→ **Data in this exercise**:

#####

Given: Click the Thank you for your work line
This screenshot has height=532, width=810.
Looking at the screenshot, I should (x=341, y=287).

#####

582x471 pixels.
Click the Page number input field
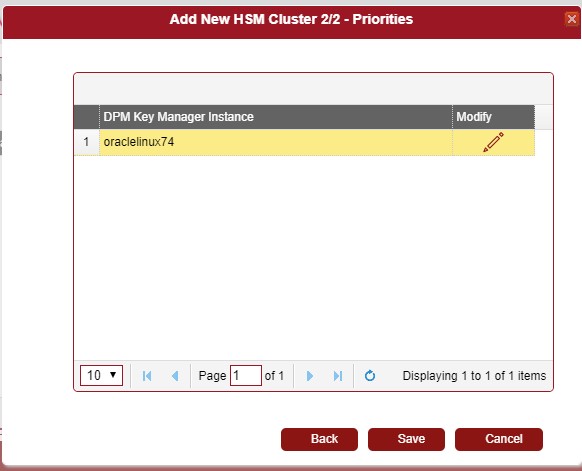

#####

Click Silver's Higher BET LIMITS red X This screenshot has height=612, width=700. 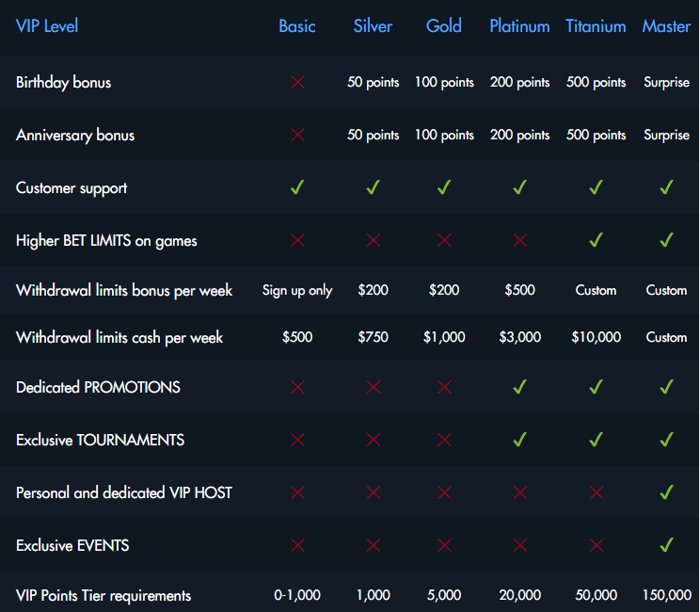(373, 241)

#####

Within the material above, transcribe exactly the lines that run from the line holding "582x471 pixels." through the line holding "Click the Page number input field".

→ **Answer for this exercise**:
582x471 pixels.
Click the Page number input field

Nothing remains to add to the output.